I understand why they are trying to save their reputations. I don’t understand why apparently reputable journals are trying to help them to do it. Who are they friends with on the journal’s staff to get such a free pass?
“They insist it’s all a big misunderstanding”
I’m sure that’s what Bernie Madoff and Charles Ponzi said as they were checking into the Graybar Hotel.
Calling this illness Chronic Fatigue Syndrome or CFS/ME is their first mistake. CFS is not only derogatory and misleading, it is a symptom of the illness not the illness itself. Their second mistake is their self serving arrogance.
Thank you David for another fascinating piece of analysis.
Here are my own observations on a single aspect PEM.
In their paper, “Evidence Based Care for People with Chronic Fatigue Syndrome and Myalgic Encephalomyelitis” (https://link.springer.com/content/pdf/10.1007/s11606-021-07188-4.pdf), Sharpe, Chalder and White claim that:
“The London diagnostic criteria for ME require the patient to have post-exertional malaise.” However, in the PACE trial “PEM” was not represented as it is by every other authority but evaluated in a way that anyone with fatigue might meet.
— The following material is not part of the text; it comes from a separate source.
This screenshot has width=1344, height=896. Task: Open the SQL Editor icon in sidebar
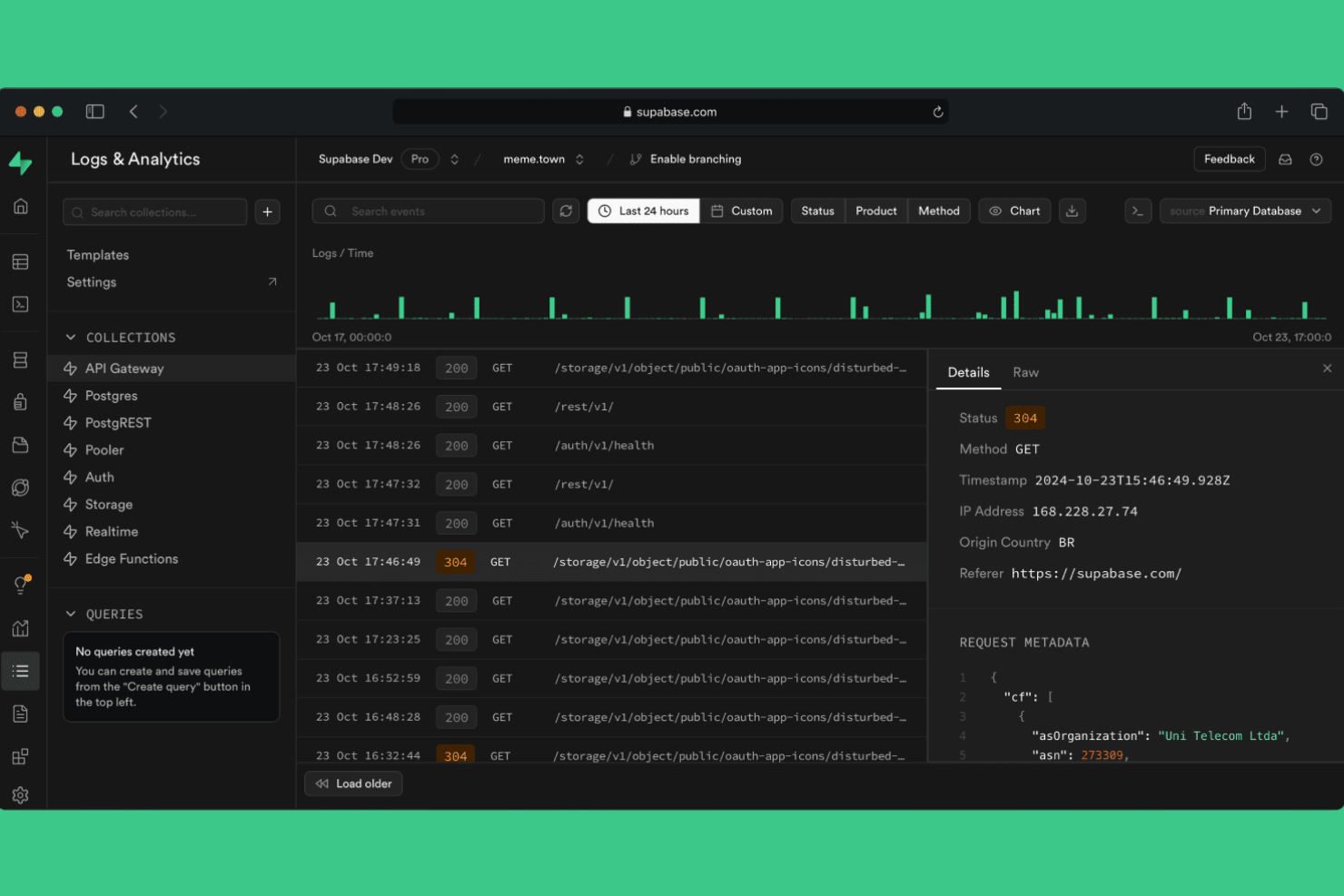pos(20,304)
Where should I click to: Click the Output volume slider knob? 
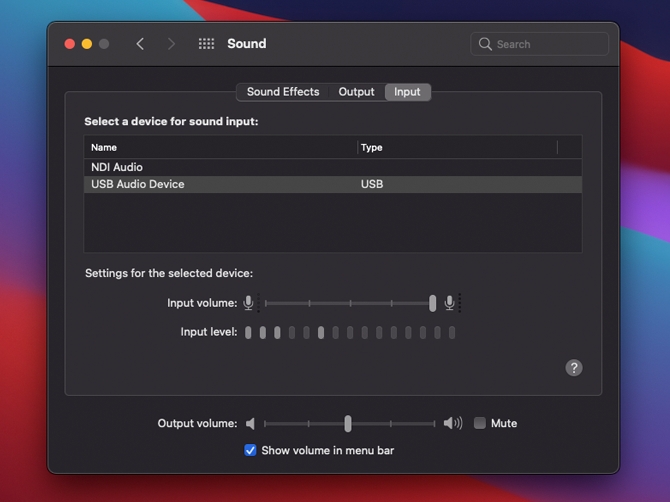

It made zero qualitative evaluation and certainly would not differentiate ME from chronic fatigue:
(PACE trial Protocol p.188 http://www.meactionuk.org.uk/FULL-Protocol-SEARCHABLE-version.pdf)
“Exercise-induced fatigue precipitated by trivially small exertion (physical or mental) relative to the patient’s / participant’s previous exercise intolerance.”
The available choices were: PRESENT or NOT PRESENT.
In contrast to the CMO report (2002) states: http://www.meresearch.org.uk/wp-content/uploads/2013/05/WorkingGroupReport.pdf)
“Perhaps the prime indicator of the condition is that physical or mental exertion beyond the individual’s tolerance typically prompts worsening of symptoms with a characteristic delayed impact, which may be felt later the same day, the next day, or even later. This is followed by a recovery period, which again may last for days or even weeks.”
Or the 2007 NICE guideline:
“The worsening of symptoms that can follow minimal cognitive, physical, emotional or social activity, or activity that could previously be tolerated. Symptoms typically worsen 12 to 48 hours after activity and can last for days or even weeks. This is also referred to as post-exertional malaise.”
So the PACE trial omitted the delayed impact and prolonged after effects of PEM, as described by credible authorities, and used a version that anyone suffering with severe fatigue could experience.
At the 52 week outcome of the PACE trial, even with criteria for PEM that most authorities would not recognise as measuring anything meaningful, the percentage per cohort that did not tick the box for PEM were:
CBT 35%, GET 38%, SMC 24%. (Lancet. Table 6) These figures gives a treatment-effect of 11% for CBT and 14% for GET.
The Number Needed to Treat (how many patients would have to receive a therapy to achieve one good outcome), figures are: CBT = 10, and GET = 8.
The reality is that CBT had zero effect on PEM for 89% of participants, and GET had zero effect on PEM for 86% of participants. Therefore the treatments failed spectacularly to address PEM, even without allowing for participation bias.